El ejercicio físico como herramienta para regular la tensión arterial

Una vez diagnosticada la hipertensión, es posible buscar un tratamiento que sea eficiente para vencer la batalla a la hipertensión arterial. A modo genérico se recomienda intentar disminuirla siempre mediante modificaciones en los estilos de vida, entre los que destacamos por encima de todo la práctica asidua de ejercicio físico.

La dosis adecuada de actividad física será de 30 minutos de ejercicio de carácter aeróbico en la que participen la mayoría de los músculos casi todos los días de la semana, lo cual producirá un incremento del latido cardíaco del 55 al 70 % máximo.

Para la gran mayoría de la población, la mejor actividad de carácter aeróbico es andar o caminar, sin embargo, existen muchas otras alternativas distintas que nos reportan efectos positivos para la hipertensión arterial. Es conveniente por tanto añadir a nuestro programa de ejercicios algún tipo de entrenamiento de fuerza y flexibilidad, ya que nos ayudarán a mejorar nuestra salud y calidad de vida (1).

Si comienza un plan de actividad física para reducir la hipertensión, debe saber que llevará entre seis y doce semanas comprobar los efectos beneficiosos del entrenamiento sobre la tensión, por lo que los resultados serán progresivos y se notará que la tensión durante el ejercicio físico no se incrementa tanto a pesar de que se ejercite con la misma intensidad.

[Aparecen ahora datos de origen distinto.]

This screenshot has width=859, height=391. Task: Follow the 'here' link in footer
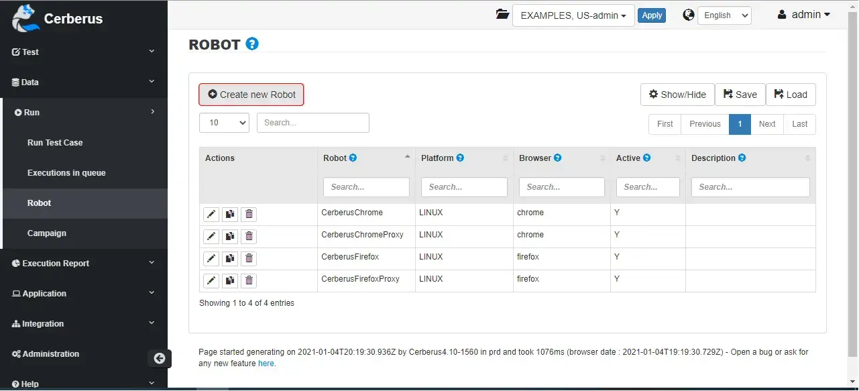(266, 364)
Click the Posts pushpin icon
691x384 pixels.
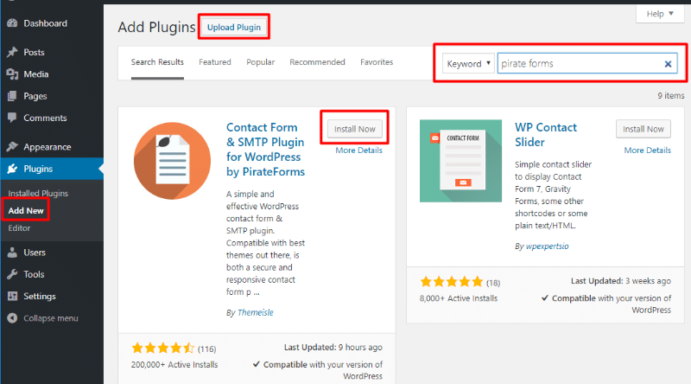tap(12, 53)
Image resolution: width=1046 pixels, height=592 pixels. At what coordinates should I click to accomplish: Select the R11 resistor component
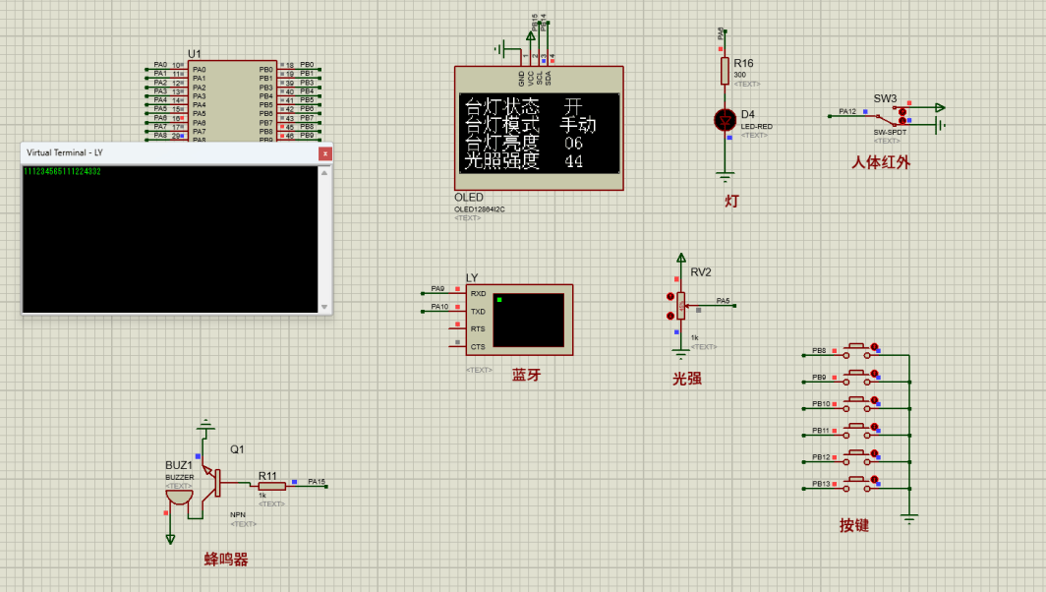click(x=272, y=485)
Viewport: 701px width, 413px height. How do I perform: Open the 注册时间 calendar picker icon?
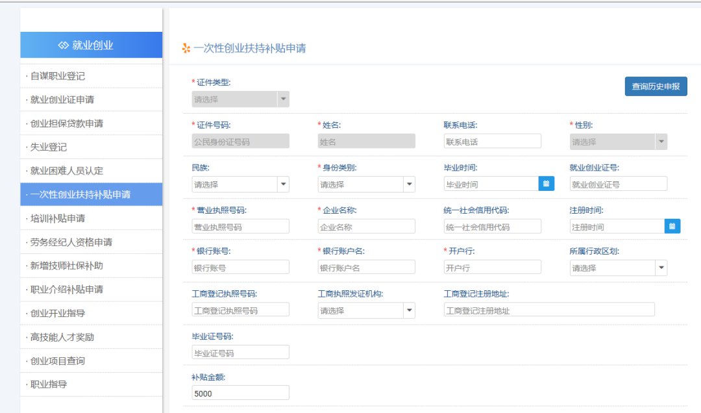[x=672, y=226]
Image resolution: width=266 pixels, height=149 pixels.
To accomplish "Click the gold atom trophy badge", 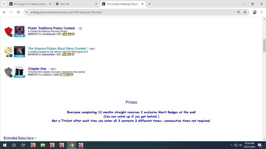I will click(x=8, y=52).
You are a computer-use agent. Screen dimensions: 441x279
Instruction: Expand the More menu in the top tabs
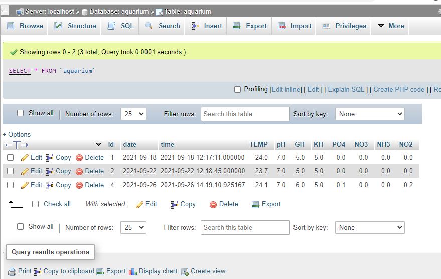(390, 26)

Una vez que se compruebe la tensión finalizado ese período de 6-12 semanas, probablemente se notará una reducción de entre 5 y 10 mmHg tanto en la presión sistólica como en la diastólica (1).

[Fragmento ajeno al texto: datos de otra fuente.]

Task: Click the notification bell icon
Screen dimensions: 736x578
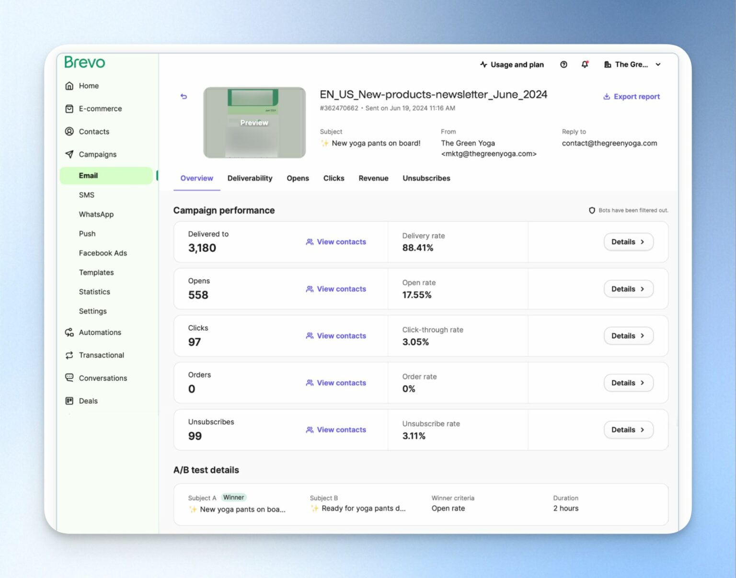Action: pyautogui.click(x=585, y=64)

Aquellas personas que se encuentren en la fase denominada en la figura 1 como pre-hipertensa o en la etapa 1 de gravedad, volverán a niveles ideales. Además, a estas alturas también se conseguirá reducir el riesgo de desarrollar una enfermedad cardíaca (1).

Bibliografía

  1. Divine, J.G. (2008). Plan de acción contra la hipertensión. Guía sobre el ejercicio físico y los cuidados más convenientes para reducir la hipertensión. American Colege of Sports Medicine. Madrid: Neo Person.
  2. Meléndez Ortega, A. (2000). Actividades físicas para mayores. Las razones para hacer ejercicio. Madrid: Gymnos.
  3. A.C.S.M. (2007). Manual ACSM para la valoración y prescripción del ejercicio. American Colege of Sports Medicine. Barcelona: Paidotribo.